◆ Text block:
——
1.
Prove some or all of the facts in Proposition 1.2.8.
Exercises 1.4 Exercises
2.
Find a counterexample to show that when \(a\mid b\) and \(c\mid d\text{,}\) it is not necessarily true that \(a+c\mid b+d\text{.}\)
3.
Prove using induction that \(2^n>n\) for all integers \(n\geq 0\text{.}\)
4.
Prove, by induction, that if \(c\) divides integers \(a_i\) and we have other integers \(u_i\text{,}\) then \(c\mid \sum_{i=1}^n a_iu_i\text{.}\)
Exercise Group.
Exploring the conductor question is a fun way to do new math where you don’t already know the answer!
5.
Write up a proof of the facts from the first discussion about the conductor idea (in Section 1.1) with the pairs \(\{2,3\}\text{,}\) \(\{2,4\}\text{,}\) and \(\{3,4\}\text{.}\)
6.
What is the conductor for \(\{3,5\}\) or \(\{4,5\}\text{?}\) Prove these in the same manner as in the previous problem.
7.
——
◆ Provided data:
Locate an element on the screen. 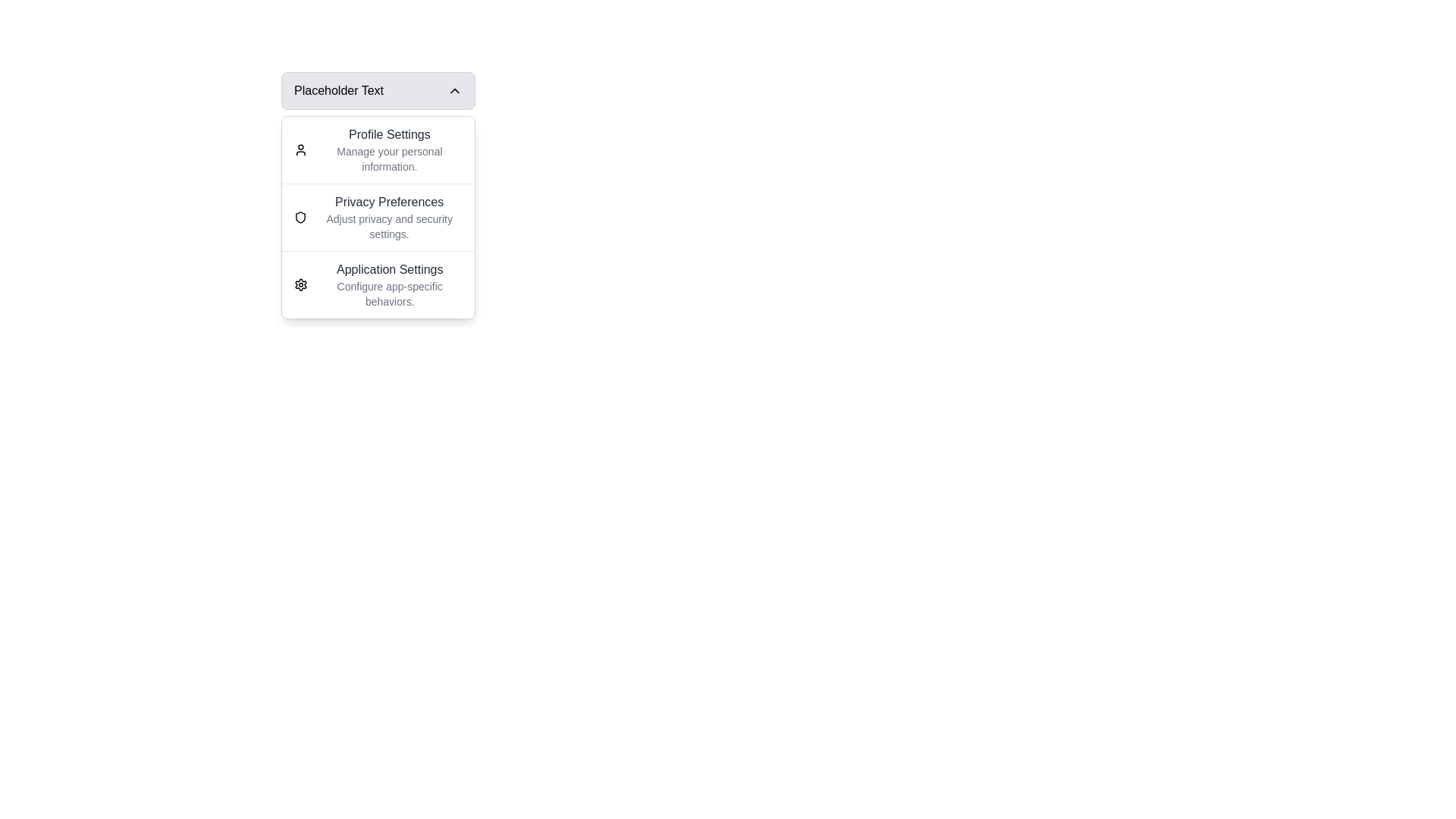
——
◆ Exercise instructions:
1. In the number theory exercise list, why is exploring the conductor question worthwhile? Answer in one to three sentences.
2. In the number theory exercise list, which three pairs does exercise 5 ask for a proof about?
3. Write what comes next in the number theory exercise list, continuing from its final line.

◆ Responses per task:
1. Exploring the conductor question is worthwhile because it is a fun way to do new math. It is math where you don't already know the answer.

2. The pairs {2,3}, {2,4}, and {3,4}.

3.
Try finding a pattern in the conductors. Can you prove something about it for at least certain pairs of numbers, even if not all pairs?
8.
What is the largest number \(d\) which is a divisor of both 60 and 42?
9.
Try to write the answer to the previous problem as \(d=60x+42y\) for some integers \(x\) and \(y\text{.}\)
10.
Get a Sage worksheet account somewhere, such as at
https://cocalc.com (CoCalc) or at a Sage notebook or Jupyterlab server on your campus, if you don’t already have one.11.
Color the ‘Paint by Numbers’ FoxTrot Sunday comic 5 from 2006.
Shareable version available online, in lower resolution at
licensing.andrewsmcmeel.com/features/ft?date=2006-04-09, or see the online version of the text for a non-shareable version in higher resolution.